Biometrics warrant regulatory inspection and guardrails on use. While useful for security, biometrics cannot be changed or revoked in case of a leak, unlike passwords or cryptographic keys. Requirements such as only storing data on-device may be necessary to mitigate these vulnerabilities.
Bring the principles of openness that exist elsewhere to identity. As Udbhav Tiwari advocated in our roundtable, open ways of working – with due regard to intellectual property and other commercial interests – can help to win consent, especially for sensitive technologies
The identity market remains immature, and making it sustainable requires a strategy that goes beyond government
The opportunity for digital identity has never been clearer but the commercial model remains elusive. Creating a competitive market for identity services beyond government should be a central goal of policy.

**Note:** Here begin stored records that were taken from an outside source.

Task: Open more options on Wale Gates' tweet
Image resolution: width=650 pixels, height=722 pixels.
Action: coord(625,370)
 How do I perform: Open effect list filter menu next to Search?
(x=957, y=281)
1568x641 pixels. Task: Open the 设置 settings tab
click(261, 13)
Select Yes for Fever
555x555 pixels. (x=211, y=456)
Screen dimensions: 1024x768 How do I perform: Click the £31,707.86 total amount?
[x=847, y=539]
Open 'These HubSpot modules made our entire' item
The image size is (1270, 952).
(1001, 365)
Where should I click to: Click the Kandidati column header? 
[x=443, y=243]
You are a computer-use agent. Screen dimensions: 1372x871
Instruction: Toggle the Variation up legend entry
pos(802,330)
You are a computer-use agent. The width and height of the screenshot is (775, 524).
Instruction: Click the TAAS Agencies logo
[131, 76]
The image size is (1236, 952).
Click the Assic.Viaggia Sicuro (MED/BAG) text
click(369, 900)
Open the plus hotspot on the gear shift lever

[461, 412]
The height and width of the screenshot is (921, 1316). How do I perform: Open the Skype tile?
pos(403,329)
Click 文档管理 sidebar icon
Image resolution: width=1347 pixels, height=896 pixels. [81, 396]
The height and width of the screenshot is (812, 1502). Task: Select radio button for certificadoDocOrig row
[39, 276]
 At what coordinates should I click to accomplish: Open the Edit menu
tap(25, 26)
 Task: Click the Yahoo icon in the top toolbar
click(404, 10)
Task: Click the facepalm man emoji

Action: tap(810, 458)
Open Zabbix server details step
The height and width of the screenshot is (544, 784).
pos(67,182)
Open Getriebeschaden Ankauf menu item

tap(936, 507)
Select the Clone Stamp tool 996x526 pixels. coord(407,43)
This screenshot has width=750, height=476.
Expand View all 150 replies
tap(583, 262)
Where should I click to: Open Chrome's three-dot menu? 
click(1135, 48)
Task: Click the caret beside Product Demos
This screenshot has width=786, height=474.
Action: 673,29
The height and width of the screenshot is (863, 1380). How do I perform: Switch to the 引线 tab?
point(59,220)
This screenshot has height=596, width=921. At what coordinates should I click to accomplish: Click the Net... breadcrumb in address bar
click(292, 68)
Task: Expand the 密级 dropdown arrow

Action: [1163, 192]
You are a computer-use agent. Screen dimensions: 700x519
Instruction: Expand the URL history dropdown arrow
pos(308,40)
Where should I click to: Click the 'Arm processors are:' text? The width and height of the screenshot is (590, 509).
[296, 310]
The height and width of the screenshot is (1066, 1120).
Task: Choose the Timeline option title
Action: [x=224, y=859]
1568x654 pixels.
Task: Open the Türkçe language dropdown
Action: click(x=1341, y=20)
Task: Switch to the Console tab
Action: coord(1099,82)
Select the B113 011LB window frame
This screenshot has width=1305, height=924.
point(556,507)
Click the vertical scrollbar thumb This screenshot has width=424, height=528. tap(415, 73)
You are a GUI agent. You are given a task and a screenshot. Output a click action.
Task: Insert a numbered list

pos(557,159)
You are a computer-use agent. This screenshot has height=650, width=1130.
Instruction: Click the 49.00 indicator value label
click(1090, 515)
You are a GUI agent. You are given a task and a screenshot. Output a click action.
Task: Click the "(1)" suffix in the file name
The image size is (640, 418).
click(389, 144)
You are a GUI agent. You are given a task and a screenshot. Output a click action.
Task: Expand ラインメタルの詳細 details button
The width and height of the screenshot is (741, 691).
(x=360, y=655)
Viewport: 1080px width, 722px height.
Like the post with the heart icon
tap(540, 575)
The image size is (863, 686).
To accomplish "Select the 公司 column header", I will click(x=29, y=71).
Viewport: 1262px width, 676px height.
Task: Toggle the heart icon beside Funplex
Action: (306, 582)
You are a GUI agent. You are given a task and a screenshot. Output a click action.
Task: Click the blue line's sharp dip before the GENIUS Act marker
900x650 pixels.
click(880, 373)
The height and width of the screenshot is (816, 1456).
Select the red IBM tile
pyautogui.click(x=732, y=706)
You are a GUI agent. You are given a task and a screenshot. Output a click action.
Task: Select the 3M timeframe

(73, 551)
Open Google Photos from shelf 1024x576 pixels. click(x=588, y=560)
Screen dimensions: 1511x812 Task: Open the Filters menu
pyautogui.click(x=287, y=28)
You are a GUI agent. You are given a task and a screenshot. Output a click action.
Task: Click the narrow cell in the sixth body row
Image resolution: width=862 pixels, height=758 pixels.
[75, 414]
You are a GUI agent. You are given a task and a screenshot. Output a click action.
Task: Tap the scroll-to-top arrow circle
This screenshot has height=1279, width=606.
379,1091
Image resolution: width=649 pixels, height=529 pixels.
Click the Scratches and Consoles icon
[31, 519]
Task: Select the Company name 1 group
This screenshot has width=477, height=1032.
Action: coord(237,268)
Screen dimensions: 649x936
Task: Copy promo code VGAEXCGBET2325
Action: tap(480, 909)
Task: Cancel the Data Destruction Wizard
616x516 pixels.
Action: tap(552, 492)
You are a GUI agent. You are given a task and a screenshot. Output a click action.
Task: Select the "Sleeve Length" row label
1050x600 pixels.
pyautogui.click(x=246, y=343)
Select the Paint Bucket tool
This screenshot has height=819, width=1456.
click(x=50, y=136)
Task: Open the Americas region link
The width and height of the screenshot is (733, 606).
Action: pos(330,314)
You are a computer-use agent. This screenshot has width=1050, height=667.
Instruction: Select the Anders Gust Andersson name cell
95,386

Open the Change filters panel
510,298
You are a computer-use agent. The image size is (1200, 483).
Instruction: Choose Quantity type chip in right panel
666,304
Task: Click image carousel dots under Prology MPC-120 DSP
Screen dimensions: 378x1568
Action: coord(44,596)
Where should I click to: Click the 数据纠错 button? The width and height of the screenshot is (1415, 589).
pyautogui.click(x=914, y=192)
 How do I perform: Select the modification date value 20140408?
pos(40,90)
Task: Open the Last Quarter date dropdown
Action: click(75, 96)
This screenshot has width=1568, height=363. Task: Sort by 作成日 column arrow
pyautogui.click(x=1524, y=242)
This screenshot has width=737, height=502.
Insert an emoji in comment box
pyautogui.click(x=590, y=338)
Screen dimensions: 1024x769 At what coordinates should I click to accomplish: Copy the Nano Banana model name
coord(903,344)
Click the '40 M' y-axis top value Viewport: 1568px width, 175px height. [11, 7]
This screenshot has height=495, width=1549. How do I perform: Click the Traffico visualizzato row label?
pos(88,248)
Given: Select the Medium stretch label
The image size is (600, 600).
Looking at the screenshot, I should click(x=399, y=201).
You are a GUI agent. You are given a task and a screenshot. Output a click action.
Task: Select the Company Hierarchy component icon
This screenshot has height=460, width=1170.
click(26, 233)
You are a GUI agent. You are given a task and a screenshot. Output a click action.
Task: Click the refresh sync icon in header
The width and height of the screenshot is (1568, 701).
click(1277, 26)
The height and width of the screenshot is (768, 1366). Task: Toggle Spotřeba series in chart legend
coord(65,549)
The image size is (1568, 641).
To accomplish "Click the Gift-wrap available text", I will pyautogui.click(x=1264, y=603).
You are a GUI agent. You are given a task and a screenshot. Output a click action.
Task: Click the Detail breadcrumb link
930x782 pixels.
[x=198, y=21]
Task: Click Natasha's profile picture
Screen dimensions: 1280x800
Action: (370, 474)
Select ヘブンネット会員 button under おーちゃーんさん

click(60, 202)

Consider how government schemes constrain the market: In order for user-focused identity companies to be viable partners they need a critical mass of users, but Verify impeded this for many. A new certification scheme might enable more providers to access public and private markets that require specific assurance levels, but focusing on ex ante permission may still place artificial limits on market growth. In the modern operating environment, trust is increasingly earned through tools that put users in control and via “transparency and accountability enabled by real-time data”.
The market is bigger than government – and evolving: Alongside start-ups providing single-use services, big US tech companies with large user bases are waiting in the wings (already providing non-government ID services such as logins, e-signatures or digital wallets). To avoid losing the initiative without picking winners, regulation focused on securing public trust can ensure a level playing field of guardrails.
As the UK begins its recovery from Covid-19, identity can help to restart the economy and deliver a more effective state. The pandemic has thrown up novel use cases for identity and shone a light on age-old issues that have been unaddressed for decades. While the political debate is fraught, the benefits for the economy, users and society are straightforward: giving people back time they’d otherwise lose to dealing with state bureaucracy, making public services more personalised and proactive, and enabling fairer and more accountable approaches to public policy, including immigration – beneficial both for states and individuals. The issue is mainly political, not technical. Progress can only come from brave and inclusive leadership.